The Claudettes File Under: piano blues |
Un critico del Minneapolis Star-Tribune li ha definiti “una band di cabaret distorto che suona blues, jazz e rockabilly con una sensibilità che si divide in parti uguali tra James Dean e David Lynch”. Al di là delle boutade che piacciono tanto ai noi critici musicali per insaporire le recensioni, penso che la definizione sia effettivamente la più azzeccata per descrivere l’idea spericolata che sta dietro il progetto dei Claudettes, band che ha davvero molto da insegnare alle miriadi di blues-band (anche italiane) che troppo spesso si accontentano di seguire le dodici battute senza troppa originalità.
Loro infatti blues-band lo sono a tutti gli effetti, con una vocalist di stampo classico come Berit Ulseth, un pianista invasato di Allen Toussaint di nome Johnny Iguana (uno che ha nel curriculum sessions con Junior Wells e Buddy Guy a testimonianza della sua formazione tradizionale), e una sezione ritmica formata da Michael Caskey alla batteria e Zach Verdoorn (bassista, ma all’occorrenza anche unica chitarra della band). High Times in the Dark è il loro quinto album, ma rappresenta un deciso salto di qualità per il quale gran merito va anche dato al produttore Ted Hutt (nel suo curriculum figurano Violent Femmes, Old Crow Medicine Show, Flogging Molly e Lucero, e penso possano bastare), che li ha seguiti e assecondati nella loro originale idea di blues da strada. E se l’iniziale Bad Babe, Losin’ Touch resta ancora nel recinto della tradizione, il boogie-punk di 24/5 è davvero un episodio riuscito, in cui il canto jazzy e impostato della Ulseth si scontra con il piano selvaggio (alla Jim Jones Revue quasi) di Iguana. Un grande pezzo che però ancora viene contraddetto dalla successiva I Swear To GoId, I Will, dove piano e arrangiamento quasi orchestrale riportano il tutto su una suadente e romantica linea melodica.

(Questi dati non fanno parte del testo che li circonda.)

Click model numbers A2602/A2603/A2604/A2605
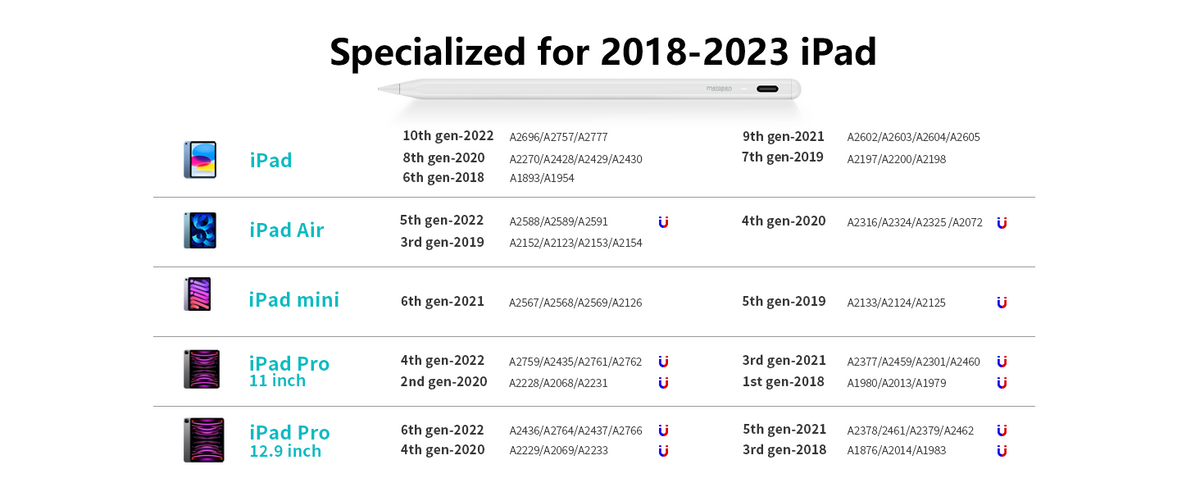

La Ulseth dimostra la sua versatilità in Creeper Weed, dove canta con toni alti su una pulsante base di boogie da bar, che apre la strada ad una serie di brani dove ritmi indiavolati e pianoforti con Jerry Lee Lewis nel motore fanno a pugni con strutture melodiche swingate e carezzevoli. Un connubio che funziona, e anzi evita quella leziosità che ha spesso infettato lo swing-revival di questi anni, rendendo i Claudettes, pur in tutta la loro retro-mania, un gruppo che riesce ad ergersi dalla massa. Bello anche il gioco a due voci di I Don't Do That Stuff Anymore e le variazioni sul tema, come la ballata anni 50 di You Drummers Keep Breaking My Heart (anche qui è il piano che prova a scardinare gli schemi classici del genere). Spazio ad un tocco malinconico solo per il finale di The Sun Will Fool You, piano-ballad alla Laura Nyro che chiude un album old-style fresco e per nulla banale.